|Kim, Duk Kyung|
|DOMINOWSKI, PAUL - Pfizer, Inc|
|YANCEY, ROBERT - Pfizer, Inc|
|LILLEHOJ, ERIK - University Of Maryland|
Submitted to: Avian Diseases
Publication Type: Peer Reviewed Journal
Publication Acceptance Date: 12/1/2011
Publication Date: 1/5/2012
Citation: Kim, D., Lillehoj, H.S., Lee, S.H., Dominowski, P., Yancey, R., Lillehoj, E. 2012. Effects of novel vaccine/adjuvant complexes on the protective immunity against Eimeria acervulina and transcriptome profiles. Avian Diseases. 56:97-109.
Interpretive Summary: Although many commercial vaccines in poultry use live or attenuated pathogens, there is a timely need for improved vaccine formulation to effectively control infectious diseases of poultry in the future. One of the novel ways of increasing the effectiveness of vaccines is to increase the immunogenicity of proteins using adjuvants which are known to potentiate immunogenic potential of weak protein antigens. In order to investigate the effect of novel adjuvant formulation in poultry vaccination, ARS scientists collaborated with scientists from Pfizer Animal Health to formulate effective combinations of recombinant parasite antigen and novel adjuvant mixtures (designated as QCDC and QCDCR) to modulate host protective immunity in poultry. To validate the role of these new immunomodulatory formulations, ARS scientists investigated host gene expression profiles of the intestinal samples from chickens given an experimental avian coccidiosis. The results showed that QCDCR adjuvant-vaccine formulation significantly enhanced protective immunity against coccidiosis compared to QCDC mixture. Furthermore, many genes associated with innate immune response were significantly changed in chickens treated with QCDCR indicating significant immunomodulatory function of this unique adjuvant formulation. These new findings will help industry to formulate more effective vaccines for poultry to reduce economic losses due to infectious diseases.

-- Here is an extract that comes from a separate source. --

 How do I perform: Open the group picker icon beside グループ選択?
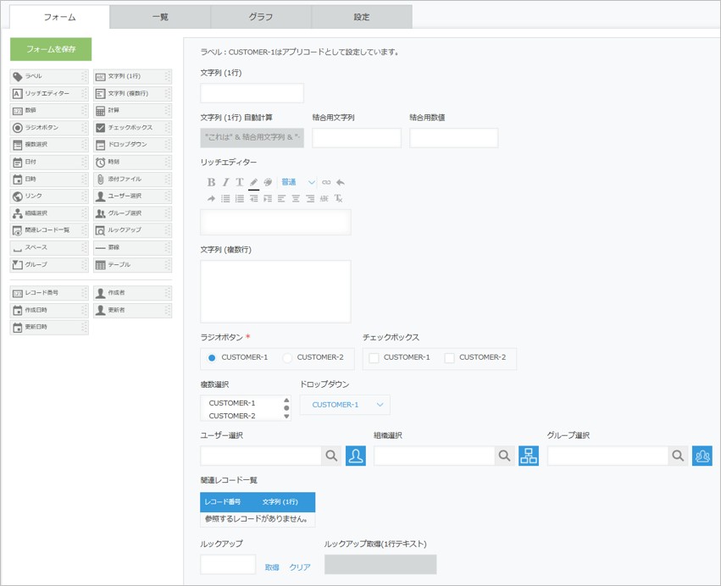coord(702,456)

Technical Abstract: This study investigated the ability of two novel adjuvant formulations, QCDC (Quil A/cholesterol/DDA/Carbopol) and QCDCR (QCDC/Bay R1005), in combination with a recombinant profilin vaccine, to modulate host protective immunity and to alter gene expression during experimental avian coccidiosis. Vaccination with profilin plus QCDCR significantly reduced the severity of intestinal lesions and increased mitogen-induced lymphocyte proliferation in infected chickens compared with immunization with profilin alone or profilin plus QCDC. Immunization with profilin plus QCDC or profilin plus QCDCR increased body weight gain but had no effect on fecal oocyst shedding of chickens infected with Eimeria acervulina compared with birds vaccinated with profilin alone. The results of global gene expression analysis revealed that compared with PBS controls, (a) chickens vaccinated with profilin alone had 71 up-regulated and 56 down-regulated mRNA transcripts, (b) chickens immunized with profilin plus QCDC had 198 up-regulated and 247 down-regulated mRNAs and (c) birds immunized with profilin plus QCDCR had 210 up-regulated and 267 down-regulated mRNAs. Compared with birds vaccinated with profilin alone, (a) chickens given profilin plus QCDC had 60 up-regulated and 104 down-regulated transcripts and (b) chickens immunized with profilin plus QCDCR had 103 up-regulated and 130 down-regulated mRNAs. Finally, chickens vaccinated with profilin plus QCDCR had 193 up-regulated and 204 down-regulated transcripts compared with birds given profilin plus QCDC. Biological function and network analysis revealed that the majority of altered transcripts were encoded by immune-related genes.